The University of Minnesota honored longtime civil rights leader Josie Robinson Johnson at the Humphrey School of Public Affairs on Monday, and John House of Melby played an integral role in the ceremony.

House, a well-known artist around the region, created the portrait of Johnson, who was celebrated for her relentless drive for equality. Johnson was also honored on Monday with a new fellowship in her tribute to support Humphrey graduate students who are focused on fighting racial injustices.

"She's just a beautiful human being," House said. "The South was defeated in the Civil War, but, of course, attitudes change slowly.

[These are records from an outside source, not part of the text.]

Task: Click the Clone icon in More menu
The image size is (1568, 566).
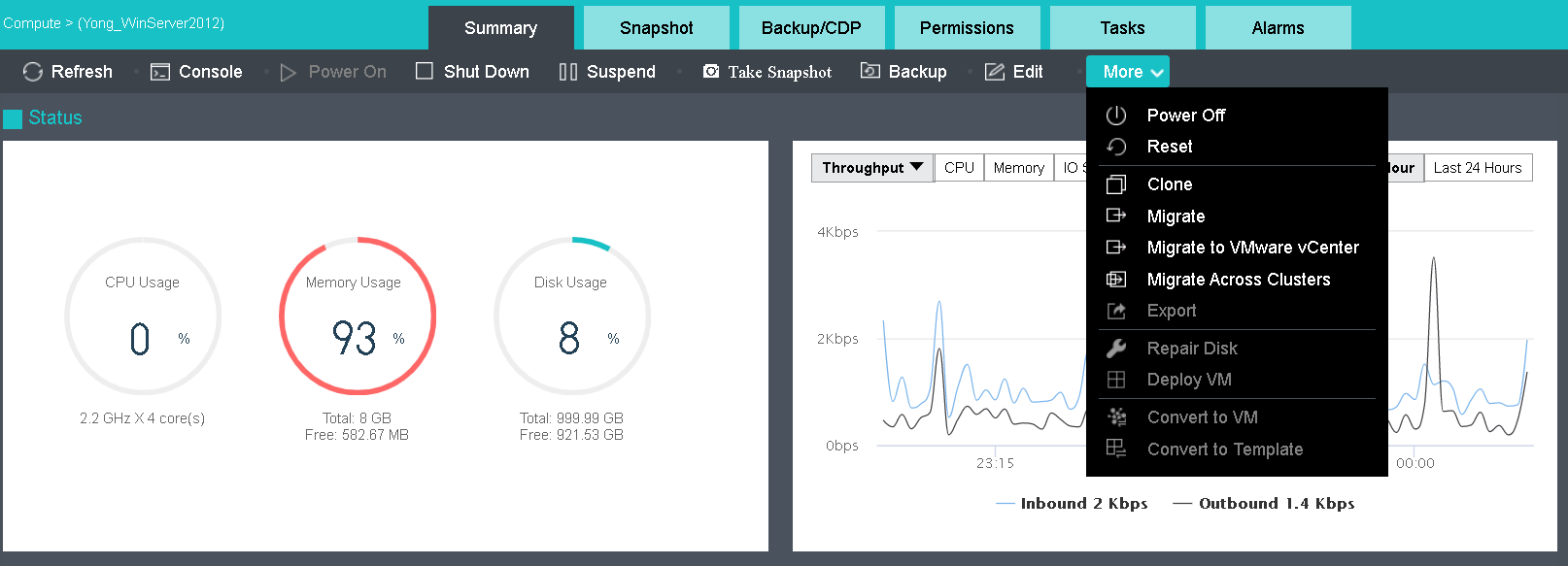Action: 1116,184
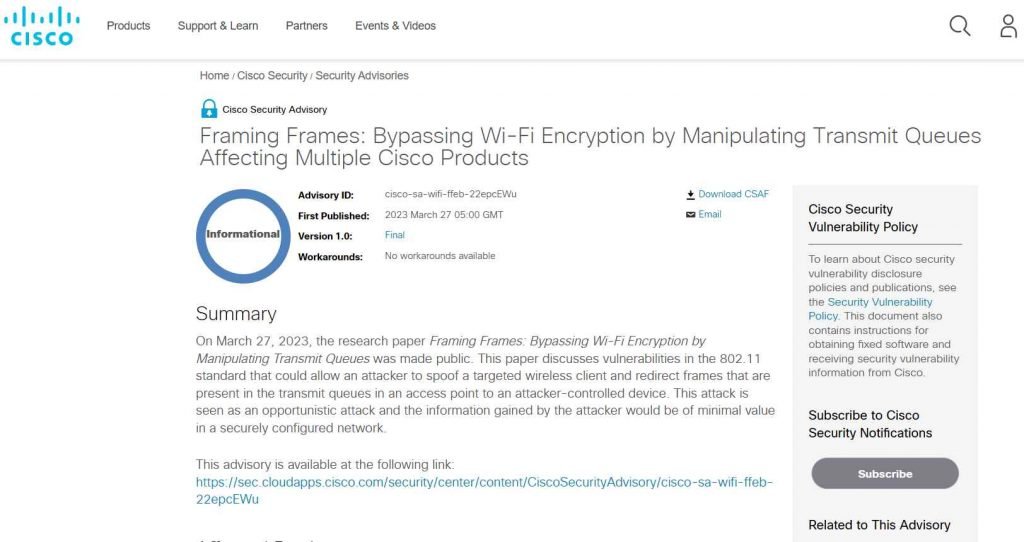This screenshot has width=1024, height=542.
Task: Open the Security Vulnerability Policy link
Action: pos(871,309)
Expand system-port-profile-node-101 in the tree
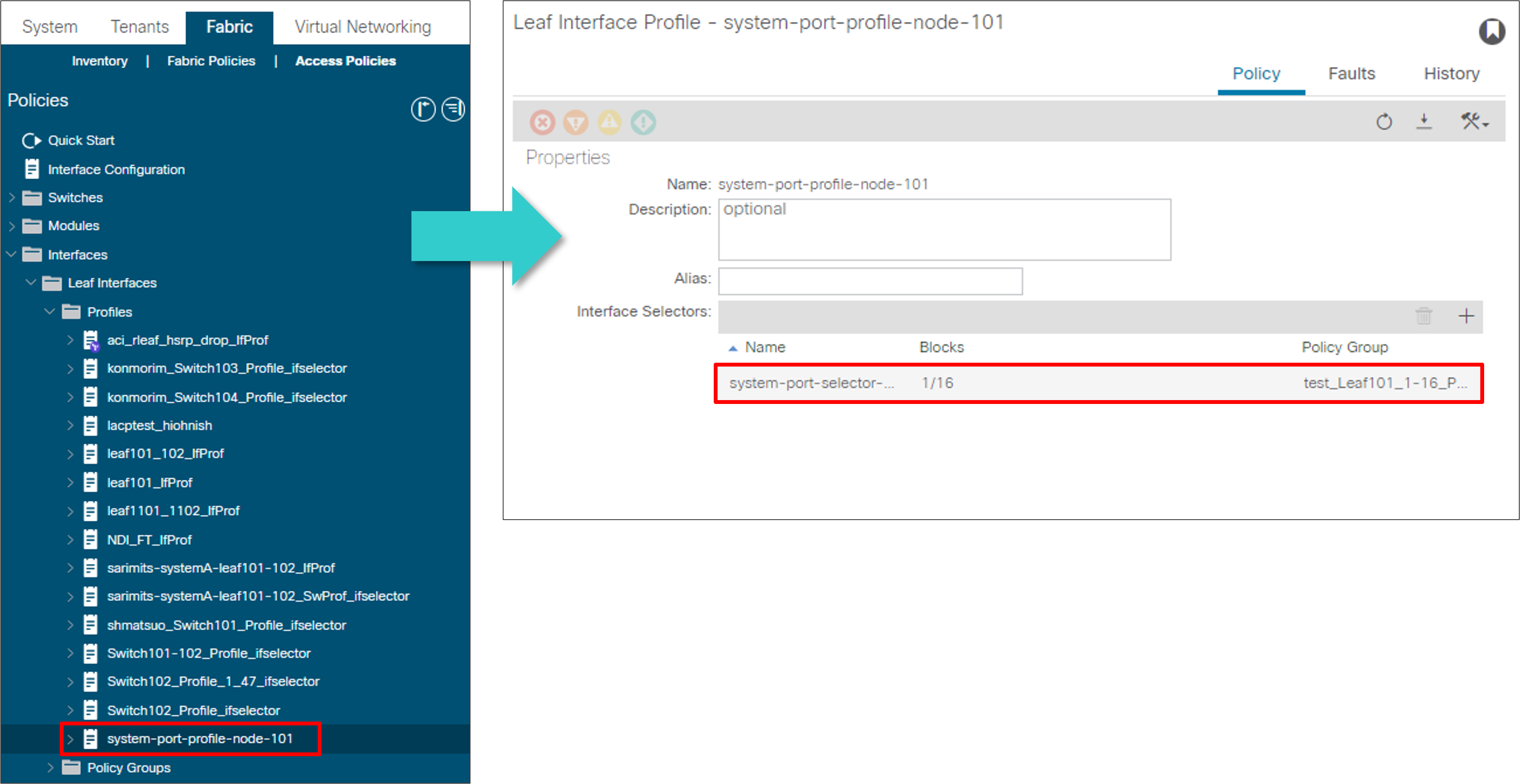 (x=70, y=739)
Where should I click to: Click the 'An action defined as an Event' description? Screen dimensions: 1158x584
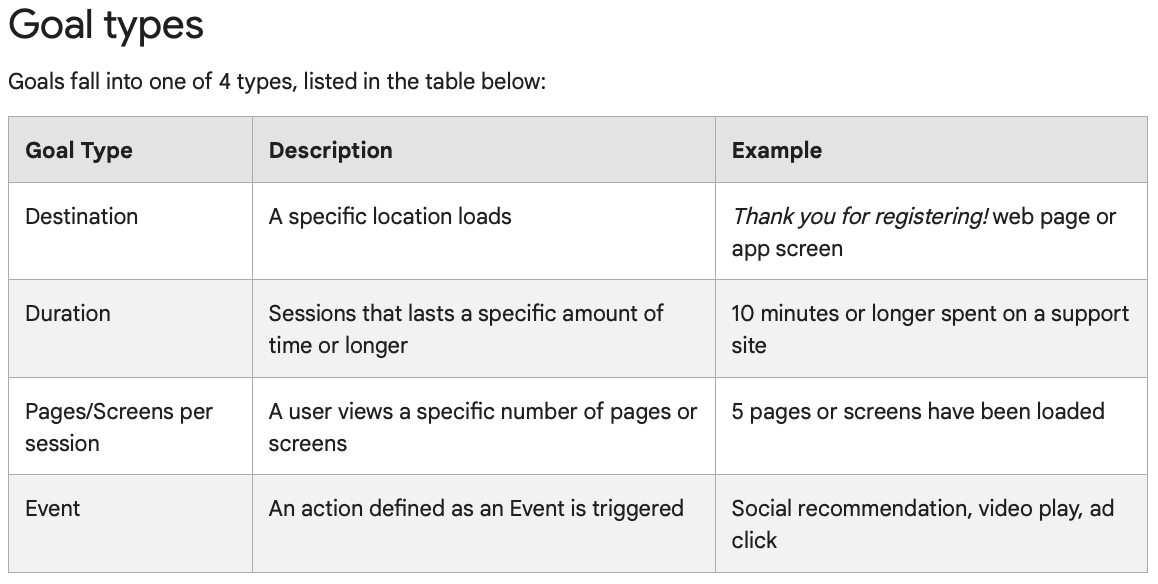[476, 508]
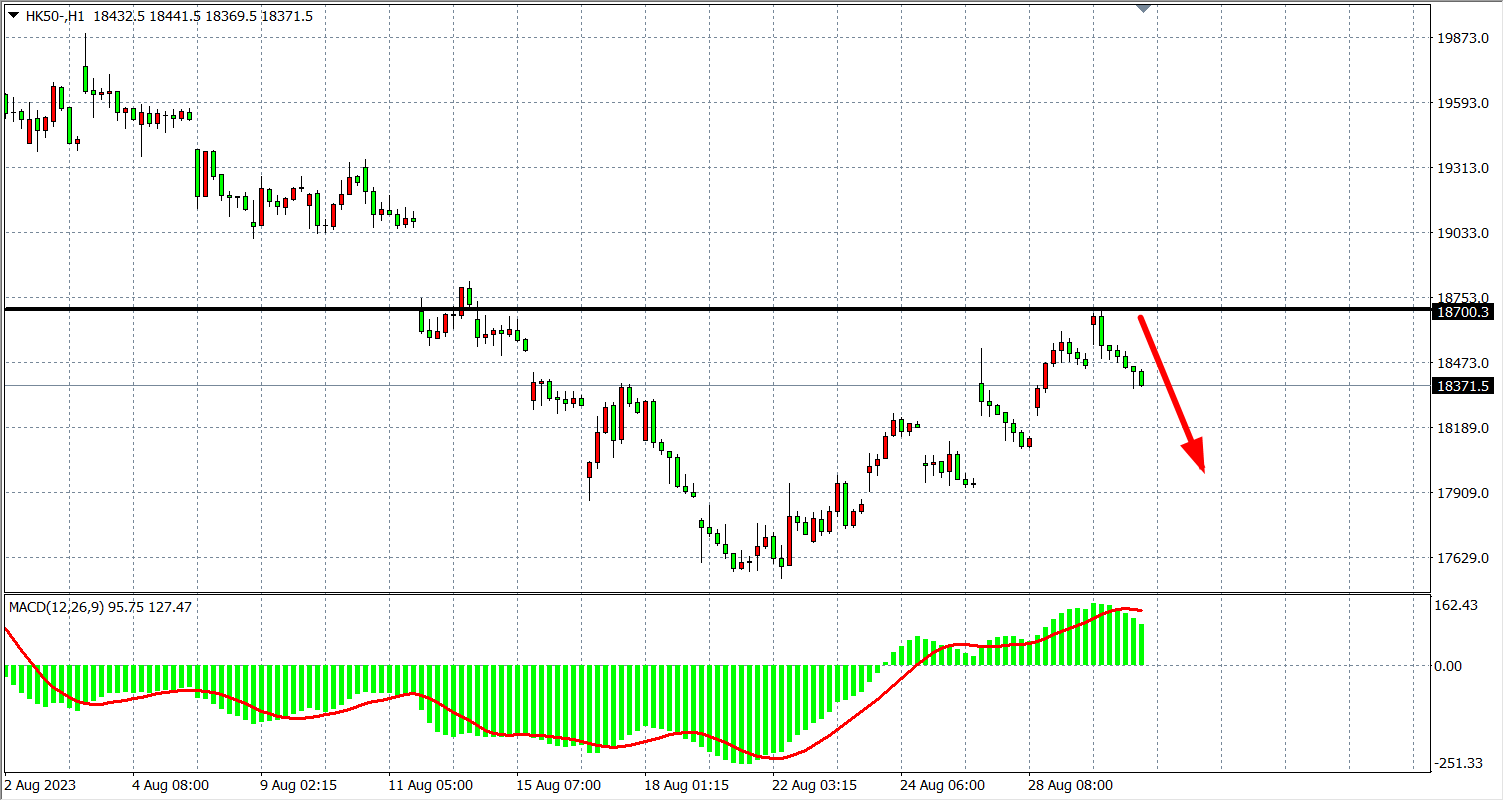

So slavery was abolished, but rotten treatment wasn't abolished. She was a workhorse in resisting mistreatment. She really was."

Making connections

Duane Rost of Jackson commissioned House to do the portrait, and so House sat down with Johnson in Minneapolis last summer.

The process begins: Discussions ranging from hair to attire to personality, it all plays a role in determining how the portrait will take shape. Then comes picture taking and "color capturing," where House eyes specific colors that the tint in a digital photo may distort.

"I got to know her. That is really the fun part of this," he said. "The rest of it is really a lot of work and intensity. But the visiting with them, getting to know them, is a riot. You discover their personality and their likes and their dislikes and their strengths and their weaknesses. That plays right into the portrait."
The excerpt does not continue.